_SOURCE_
+ + + + +

Don’t think about it

“When you’re fired up for a marathon, you have all this adrenaline going through you, you’re a bit edgy, little things may upset you that normally wouldn’t, because you’re just so focussed on the big day. The marathon is something you spend a lot of energy preparing for. Then the big day finally arrives: you’re like Jeff Horn hopping into the ring. A marathon is no different. There is a fair bit of pressure. The night before, as cliche as it sounds, most people aren’t going to sleep much because they’re thinking about the next day. So just be prepared for that.
“Looking back on my career, it did start to get the better of me in my elite career, the race day: the anxiety, adrenaline … I often found I was a little bit wasted by the time I got to the start line. So I invented a bit of a trapdoor in my brain so that if any thoughts of the race started circling around or entered my mind about the marathon, I’d just close the door and think about something else; the implications of thinking about it would start to engulf me and make me feel anxious. When you’re out on your solo long runs or whatever, THAT is when you think about it.”

+ + + + +

_THINGS TO DO_
(1) Translate into Spanish this sentence from the marathon-nerves passage above: "The marathon is something you spend a lot of energy preparing for."
(2) In the marathon-nerves passage, who does the speaker compare a runner on race day to?
(3) Carry on the runner's advice about handling marathon nerves, picking up after its final sentence.

_DATA EXCERPT_
+ + + + +

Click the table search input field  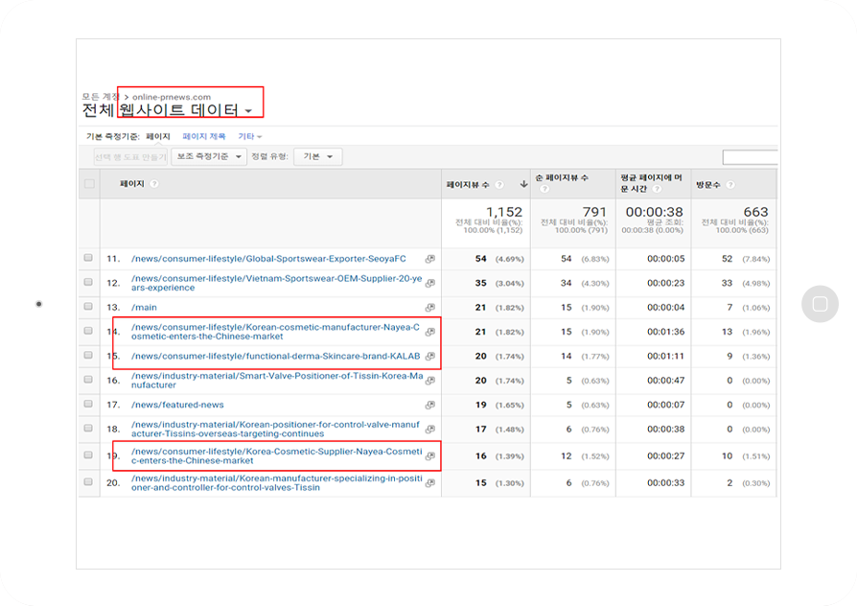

+ + + + +

_ANSWERS PER TASK_
(1) El maratón es algo para cuya preparación gastas mucha energía.

(2) Jeff Horn hopping into the ring.

(3)
And don’t talk about it

“I used to travel with Steve Moneghetti and those guys, Deek … We’d run events like World Cross Country, Commonwealth Games. We never used to talk about running. We’d socialise on the days leading in, on the morning of, but not once would I have had a conversation with any of them about what they were going to do in the race or how they were feeling about it or whatever. In a way, we were just sort-of chatting about general crap. Just taking our minds away from what was about to come. We’d play cards, muck around, do stupid kids’ stuff … grown adults acting like kids. What we were actually doing was trying to take our minds off what we were about to get into. We all knew deep down that once that gun went off, we were into it. That’s when the mongrel comes out. That’s when you put everything into play.”